# Mersey Docks & Harbour Company, Vigilant



## Aestus57 (Oct 14, 2007)

Hi Everyone,

I'm new to this site so please bear with me.

I'm into building scale models boats and have been for over 30years, I mainly now build models of the Mersey Docks & Harbour Company vessels, the last one I completed was the Survey vessel "Aestus". She was scrapped some time in the 1980's and I was lucky enough to obtain some photos of her when she was tied up in Canada Dock a couple of years before she went.

I'm now building a 1/48 scale model of the Salvage and Bouyage vessel "Vigilant" built in 1953 and also scrapped some time in the 1980's or earlier.
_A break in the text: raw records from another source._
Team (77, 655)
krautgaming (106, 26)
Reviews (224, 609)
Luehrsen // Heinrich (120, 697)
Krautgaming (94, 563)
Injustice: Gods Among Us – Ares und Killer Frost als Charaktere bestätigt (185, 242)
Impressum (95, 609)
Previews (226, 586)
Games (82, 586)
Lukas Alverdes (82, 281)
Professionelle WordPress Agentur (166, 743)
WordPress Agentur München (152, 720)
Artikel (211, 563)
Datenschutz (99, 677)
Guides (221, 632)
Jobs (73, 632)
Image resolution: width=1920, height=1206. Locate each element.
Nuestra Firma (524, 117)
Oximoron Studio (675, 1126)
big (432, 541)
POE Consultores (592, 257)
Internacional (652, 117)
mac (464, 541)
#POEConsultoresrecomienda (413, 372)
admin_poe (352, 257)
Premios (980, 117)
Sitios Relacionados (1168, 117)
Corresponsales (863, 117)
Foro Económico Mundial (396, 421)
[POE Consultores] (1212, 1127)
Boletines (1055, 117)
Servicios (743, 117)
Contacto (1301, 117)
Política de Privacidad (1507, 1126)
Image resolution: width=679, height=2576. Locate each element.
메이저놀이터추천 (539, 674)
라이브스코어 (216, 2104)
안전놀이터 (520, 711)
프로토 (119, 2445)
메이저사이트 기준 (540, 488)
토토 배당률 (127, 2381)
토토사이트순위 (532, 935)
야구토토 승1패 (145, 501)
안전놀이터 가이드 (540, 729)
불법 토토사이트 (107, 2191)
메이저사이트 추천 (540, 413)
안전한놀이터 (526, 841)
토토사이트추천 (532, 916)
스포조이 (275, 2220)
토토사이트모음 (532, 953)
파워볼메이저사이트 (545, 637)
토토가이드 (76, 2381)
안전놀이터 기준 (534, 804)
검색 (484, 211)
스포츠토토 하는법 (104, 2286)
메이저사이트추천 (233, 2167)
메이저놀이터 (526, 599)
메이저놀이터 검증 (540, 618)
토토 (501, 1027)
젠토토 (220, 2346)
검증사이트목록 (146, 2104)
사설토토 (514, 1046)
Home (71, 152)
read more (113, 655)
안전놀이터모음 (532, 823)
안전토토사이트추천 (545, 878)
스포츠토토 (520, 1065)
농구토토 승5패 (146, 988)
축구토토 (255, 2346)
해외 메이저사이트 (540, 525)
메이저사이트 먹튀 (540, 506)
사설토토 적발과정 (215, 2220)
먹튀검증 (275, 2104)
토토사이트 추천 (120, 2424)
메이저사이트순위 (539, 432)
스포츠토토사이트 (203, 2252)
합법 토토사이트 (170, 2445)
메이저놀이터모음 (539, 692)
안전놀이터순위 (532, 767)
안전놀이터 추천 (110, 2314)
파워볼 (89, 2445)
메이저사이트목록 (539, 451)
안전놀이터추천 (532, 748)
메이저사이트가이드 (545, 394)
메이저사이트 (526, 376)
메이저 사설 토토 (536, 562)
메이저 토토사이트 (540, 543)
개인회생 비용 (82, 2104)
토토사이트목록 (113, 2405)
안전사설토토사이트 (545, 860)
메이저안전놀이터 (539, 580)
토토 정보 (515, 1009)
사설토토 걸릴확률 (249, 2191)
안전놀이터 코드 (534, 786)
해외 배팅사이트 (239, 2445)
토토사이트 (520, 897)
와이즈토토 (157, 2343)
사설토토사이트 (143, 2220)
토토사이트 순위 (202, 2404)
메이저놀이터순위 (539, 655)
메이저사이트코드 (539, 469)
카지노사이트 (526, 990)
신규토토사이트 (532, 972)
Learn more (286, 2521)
I managed to obtain a copy of the builders plans through a friend of a friend who was involved in breaking her up at Garston Docks, however, the only photo I have of her is from the the web at http://www.photoship.co.uk/JAlbum Ships/Old Ships V/slides/Vigilant-07.html

So.... can any of you help me out with any photos or info about the vessel.

I know that the foremast of her sister ship the "Salvor" now stands in the middle of the roundabout by the Liver Building in Liverpool, and I've taken quite a few photo's of that to help out.

Did anyone work on her? and has anyone any tales to tell??

Regards

Peter


----------